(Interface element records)
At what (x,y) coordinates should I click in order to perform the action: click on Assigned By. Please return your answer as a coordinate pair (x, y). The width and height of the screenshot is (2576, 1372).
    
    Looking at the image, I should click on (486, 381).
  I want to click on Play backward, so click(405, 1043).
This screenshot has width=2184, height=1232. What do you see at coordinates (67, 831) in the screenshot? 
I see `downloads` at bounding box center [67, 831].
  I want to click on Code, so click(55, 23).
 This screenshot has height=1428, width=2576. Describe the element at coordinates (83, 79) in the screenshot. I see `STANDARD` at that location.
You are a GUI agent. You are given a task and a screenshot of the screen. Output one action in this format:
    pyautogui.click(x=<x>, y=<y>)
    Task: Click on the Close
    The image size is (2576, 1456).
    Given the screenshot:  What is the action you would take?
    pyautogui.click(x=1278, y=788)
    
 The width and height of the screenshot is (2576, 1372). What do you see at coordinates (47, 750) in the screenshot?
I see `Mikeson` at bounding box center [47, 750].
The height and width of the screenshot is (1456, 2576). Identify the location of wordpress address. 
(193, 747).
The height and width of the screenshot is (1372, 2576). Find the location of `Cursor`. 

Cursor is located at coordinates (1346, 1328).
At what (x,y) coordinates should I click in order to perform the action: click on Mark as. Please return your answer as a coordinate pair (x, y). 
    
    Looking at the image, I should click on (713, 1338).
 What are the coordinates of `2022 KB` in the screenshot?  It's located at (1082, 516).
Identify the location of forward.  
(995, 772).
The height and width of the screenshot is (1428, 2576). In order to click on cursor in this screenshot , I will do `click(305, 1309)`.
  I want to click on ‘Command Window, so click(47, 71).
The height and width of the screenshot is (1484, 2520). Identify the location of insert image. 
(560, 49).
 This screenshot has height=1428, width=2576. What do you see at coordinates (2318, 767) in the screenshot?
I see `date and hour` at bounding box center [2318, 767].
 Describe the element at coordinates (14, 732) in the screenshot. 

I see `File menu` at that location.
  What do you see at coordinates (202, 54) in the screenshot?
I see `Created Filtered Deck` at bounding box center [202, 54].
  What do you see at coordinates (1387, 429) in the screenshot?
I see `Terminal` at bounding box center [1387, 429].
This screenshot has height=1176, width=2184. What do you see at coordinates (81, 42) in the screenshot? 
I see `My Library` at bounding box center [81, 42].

Do this: Update the material above by changing every "Identify the location of" to "Locate", leaving all else as it is.

Correct output:
At what (x,y) coordinates should I click in order to perform the action: click on Assigned By. Please return your answer as a coordinate pair (x, y). The width and height of the screenshot is (2576, 1372).
    
    Looking at the image, I should click on (486, 381).
  I want to click on Play backward, so click(405, 1043).
This screenshot has width=2184, height=1232. What do you see at coordinates (67, 831) in the screenshot? 
I see `downloads` at bounding box center [67, 831].
  I want to click on Code, so click(55, 23).
 This screenshot has height=1428, width=2576. Describe the element at coordinates (83, 79) in the screenshot. I see `STANDARD` at that location.
You are a GUI agent. You are given a task and a screenshot of the screen. Output one action in this format:
    pyautogui.click(x=<x>, y=<y>)
    Task: Click on the Close
    The image size is (2576, 1456).
    Given the screenshot:  What is the action you would take?
    pyautogui.click(x=1278, y=788)
    
 The width and height of the screenshot is (2576, 1372). What do you see at coordinates (47, 750) in the screenshot?
I see `Mikeson` at bounding box center [47, 750].
The height and width of the screenshot is (1456, 2576). Locate wordpress address. 
(193, 747).
The height and width of the screenshot is (1372, 2576). Find the location of `Cursor`. 

Cursor is located at coordinates (1346, 1328).
At what (x,y) coordinates should I click in order to perform the action: click on Mark as. Please return your answer as a coordinate pair (x, y). 
    
    Looking at the image, I should click on (713, 1338).
 What are the coordinates of `2022 KB` in the screenshot?  It's located at (1082, 516).
Locate forward.  
(995, 772).
The height and width of the screenshot is (1428, 2576). In order to click on cursor in this screenshot , I will do `click(305, 1309)`.
  I want to click on ‘Command Window, so click(47, 71).
The height and width of the screenshot is (1484, 2520). Locate insert image. 
(560, 49).
 This screenshot has height=1428, width=2576. What do you see at coordinates (2318, 767) in the screenshot?
I see `date and hour` at bounding box center [2318, 767].
 Describe the element at coordinates (14, 732) in the screenshot. 

I see `File menu` at that location.
  What do you see at coordinates (202, 54) in the screenshot?
I see `Created Filtered Deck` at bounding box center [202, 54].
  What do you see at coordinates (1387, 429) in the screenshot?
I see `Terminal` at bounding box center [1387, 429].
This screenshot has height=1176, width=2184. What do you see at coordinates (81, 42) in the screenshot? 
I see `My Library` at bounding box center [81, 42].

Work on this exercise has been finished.